= Jagoda Pike =

Canadian journalist and CEO

Jagoda Pike is a Canadian journalist. She is a former publisher of the Toronto Star and former president of the Star Media Group. Effective October 4, 2008, she stepped down as publisher of the Toronto Star and assumed the role of heading Ontario's bid for the 2015 Pan American Games. As of 2016, she is president and CEO of the Homewood Health Inc (2013) in Guelph, Ontario, Canada.

==Early life and education==
A native of Croatia, Pike's family immigrated to Canada when she was a child. She is an alumnus of Trinity College in the University of Toronto and the Osgoode Hall Law School.

==Career==
Pike joined Torstar Corporation in 1986, where she worked in the corporate legal department. She joined the Toronto Star soon after. Over the next decade, she held roles in industrial relations, human resources and operations. She also worked in the positions of executive director of labour and employee relations and vice-president, operations and human resources. In 1999, Pike was named executive vice-president of the Torstar Daily Newspaper Group. In 2000, she was promoted to the position of general manager of the Toronto Star.

In 2001, Pike was named publisher of The Hamilton Spectator and the senior vice-president of Regional Daily Newspapers for Torstar Media Group. In addition to her role as publisher, she was subsequently appointed president of the newly formed CityMedia Group, which encompassed three daily newspapers – The Hamilton Spectator, The Record of Waterloo Region and The Guelph Mercury – as well as numerous community newspapers published under the Brabant and Fairway mastheads, three magazines, and commercial printing operations.

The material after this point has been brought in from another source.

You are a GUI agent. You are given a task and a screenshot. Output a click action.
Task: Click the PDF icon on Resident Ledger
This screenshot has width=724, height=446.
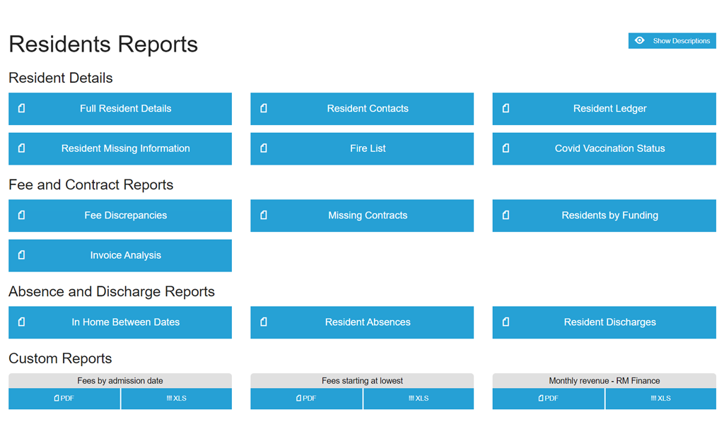click(505, 108)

During her tenure as publisher of The Hamilton Spectator, the paper received the following journalistic honours:

- The Canadian Journalism Foundation's Award of Excellence (2005)
- Three National Newspaper Awards - Investigative Reporting (2004 and 2005), Project of the Year (2003), and Beat Reporting (2005)

Also during her tenure, in 2005, The Spectator was designated a ‘Learning Newsroom’ by the American Society of Newspaper Editors and the American Press Institute – the only Canadian newspaper to receive such a designation.

Pike left CityMedia in February 2006 when she was appointed Executive Vice-president of Newspapers for Torstar, a role that gave her responsibility over all of Torstar's newspapers.

Pike's community and volunteer activity has included:

- Chair of the Canadian Newspaper Association
- Director of Hamilton Health Sciences Corporation
- Trustee of Brock University
- Member of McMaster University's DeGroote School of Business Dean's Advisory Committee
- Chair and President of the Hamilton 2010, 2014, and 2015 Commonwealth Games Bids

In 2004, she was honoured for her volunteer efforts in Hamilton when she received the Safe Communities’ Spirit of the Community Award.

==Personal life==
Pike has extended family in Croatia, and regularly visits Europe. She has lived for the entirety of her adult life in the Greater Toronto Area (GTA). She is married, and has two children.